- [EXERCISE AIM] "Click the second [Next week] line" appears in one line; retype that line and all lines following it through the end of the records, with nothing left out or added.

= = = = = = =

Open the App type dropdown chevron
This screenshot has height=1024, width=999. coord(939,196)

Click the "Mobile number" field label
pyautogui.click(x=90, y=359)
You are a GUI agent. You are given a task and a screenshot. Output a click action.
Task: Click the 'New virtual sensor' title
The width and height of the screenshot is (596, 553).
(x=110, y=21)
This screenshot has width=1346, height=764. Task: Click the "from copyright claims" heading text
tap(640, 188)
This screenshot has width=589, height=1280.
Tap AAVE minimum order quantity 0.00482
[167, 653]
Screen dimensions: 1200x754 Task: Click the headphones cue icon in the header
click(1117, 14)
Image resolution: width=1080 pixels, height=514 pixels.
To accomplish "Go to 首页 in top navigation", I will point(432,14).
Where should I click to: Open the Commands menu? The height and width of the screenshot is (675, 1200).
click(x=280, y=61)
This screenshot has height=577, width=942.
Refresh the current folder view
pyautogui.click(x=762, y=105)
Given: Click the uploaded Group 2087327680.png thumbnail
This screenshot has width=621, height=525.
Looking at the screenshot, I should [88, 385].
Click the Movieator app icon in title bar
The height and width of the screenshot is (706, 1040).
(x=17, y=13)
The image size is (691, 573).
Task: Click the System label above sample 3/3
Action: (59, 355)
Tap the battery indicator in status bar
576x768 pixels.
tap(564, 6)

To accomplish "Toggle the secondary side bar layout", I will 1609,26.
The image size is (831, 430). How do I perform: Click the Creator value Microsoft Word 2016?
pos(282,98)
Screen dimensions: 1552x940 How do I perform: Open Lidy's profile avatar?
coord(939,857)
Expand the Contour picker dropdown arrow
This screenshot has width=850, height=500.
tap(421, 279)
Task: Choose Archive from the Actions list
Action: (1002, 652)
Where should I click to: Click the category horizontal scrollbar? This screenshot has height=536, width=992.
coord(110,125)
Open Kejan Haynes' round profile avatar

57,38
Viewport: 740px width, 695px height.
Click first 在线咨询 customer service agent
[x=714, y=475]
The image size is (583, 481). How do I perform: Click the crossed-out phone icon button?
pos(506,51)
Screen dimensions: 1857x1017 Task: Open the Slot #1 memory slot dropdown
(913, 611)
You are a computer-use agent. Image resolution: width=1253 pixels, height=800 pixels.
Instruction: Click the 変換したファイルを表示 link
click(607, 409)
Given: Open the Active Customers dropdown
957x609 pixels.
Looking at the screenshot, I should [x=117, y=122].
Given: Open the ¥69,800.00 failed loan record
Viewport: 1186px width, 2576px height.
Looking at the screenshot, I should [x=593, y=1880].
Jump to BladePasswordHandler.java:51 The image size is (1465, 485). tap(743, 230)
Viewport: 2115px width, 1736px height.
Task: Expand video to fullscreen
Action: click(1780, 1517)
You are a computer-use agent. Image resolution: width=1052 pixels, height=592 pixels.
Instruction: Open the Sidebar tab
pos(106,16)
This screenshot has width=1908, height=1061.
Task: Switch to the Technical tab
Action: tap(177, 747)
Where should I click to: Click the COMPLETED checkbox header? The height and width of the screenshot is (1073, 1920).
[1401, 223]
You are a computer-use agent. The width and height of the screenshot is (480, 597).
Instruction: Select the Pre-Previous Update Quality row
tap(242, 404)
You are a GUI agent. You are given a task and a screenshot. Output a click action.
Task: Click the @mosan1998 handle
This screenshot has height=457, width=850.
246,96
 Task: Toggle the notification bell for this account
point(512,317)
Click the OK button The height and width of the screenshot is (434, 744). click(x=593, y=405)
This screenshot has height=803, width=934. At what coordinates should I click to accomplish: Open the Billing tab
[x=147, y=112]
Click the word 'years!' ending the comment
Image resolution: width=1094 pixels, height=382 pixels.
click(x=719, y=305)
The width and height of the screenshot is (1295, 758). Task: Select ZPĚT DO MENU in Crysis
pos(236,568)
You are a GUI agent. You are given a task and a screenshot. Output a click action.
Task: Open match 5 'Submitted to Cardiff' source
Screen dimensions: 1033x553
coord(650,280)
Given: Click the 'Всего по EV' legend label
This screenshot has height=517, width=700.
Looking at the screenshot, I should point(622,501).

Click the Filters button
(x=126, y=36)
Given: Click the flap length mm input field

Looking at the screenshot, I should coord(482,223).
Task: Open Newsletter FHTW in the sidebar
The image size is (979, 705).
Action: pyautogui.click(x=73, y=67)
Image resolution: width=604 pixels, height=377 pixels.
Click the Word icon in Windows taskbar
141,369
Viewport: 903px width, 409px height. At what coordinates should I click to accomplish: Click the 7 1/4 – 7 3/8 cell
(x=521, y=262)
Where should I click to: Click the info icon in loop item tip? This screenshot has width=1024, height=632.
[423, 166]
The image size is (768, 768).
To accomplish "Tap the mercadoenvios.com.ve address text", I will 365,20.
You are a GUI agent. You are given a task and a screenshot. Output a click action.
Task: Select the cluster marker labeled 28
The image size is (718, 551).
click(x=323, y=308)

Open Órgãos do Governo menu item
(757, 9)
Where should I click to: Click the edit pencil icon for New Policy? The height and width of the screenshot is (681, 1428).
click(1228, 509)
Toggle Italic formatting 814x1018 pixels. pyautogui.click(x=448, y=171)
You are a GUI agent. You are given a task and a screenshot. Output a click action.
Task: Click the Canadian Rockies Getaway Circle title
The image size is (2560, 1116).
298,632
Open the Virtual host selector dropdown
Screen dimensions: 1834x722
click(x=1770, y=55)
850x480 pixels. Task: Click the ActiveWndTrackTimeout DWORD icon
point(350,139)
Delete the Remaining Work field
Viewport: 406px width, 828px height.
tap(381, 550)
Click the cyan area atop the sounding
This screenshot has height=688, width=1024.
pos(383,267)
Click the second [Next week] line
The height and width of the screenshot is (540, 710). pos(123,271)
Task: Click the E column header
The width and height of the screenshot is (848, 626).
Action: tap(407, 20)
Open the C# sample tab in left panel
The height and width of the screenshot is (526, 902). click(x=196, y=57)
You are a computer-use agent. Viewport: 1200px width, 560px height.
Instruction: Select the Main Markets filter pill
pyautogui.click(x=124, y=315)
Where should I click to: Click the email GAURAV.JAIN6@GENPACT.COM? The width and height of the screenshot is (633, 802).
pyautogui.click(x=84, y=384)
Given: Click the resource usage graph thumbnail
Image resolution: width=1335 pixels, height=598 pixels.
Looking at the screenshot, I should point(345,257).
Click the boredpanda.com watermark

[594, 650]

= = = = = = =

- [ANSWER BOX]
Click the second [Next week] line
The height and width of the screenshot is (540, 710). pos(123,271)
Task: Click the E column header
The width and height of the screenshot is (848, 626).
Action: tap(407, 20)
Open the C# sample tab in left panel
The height and width of the screenshot is (526, 902). click(x=196, y=57)
You are a computer-use agent. Viewport: 1200px width, 560px height.
Instruction: Select the Main Markets filter pill
pyautogui.click(x=124, y=315)
Where should I click to: Click the email GAURAV.JAIN6@GENPACT.COM? The width and height of the screenshot is (633, 802).
pyautogui.click(x=84, y=384)
Given: Click the resource usage graph thumbnail
Image resolution: width=1335 pixels, height=598 pixels.
Looking at the screenshot, I should point(345,257).
Click the boredpanda.com watermark

[594, 650]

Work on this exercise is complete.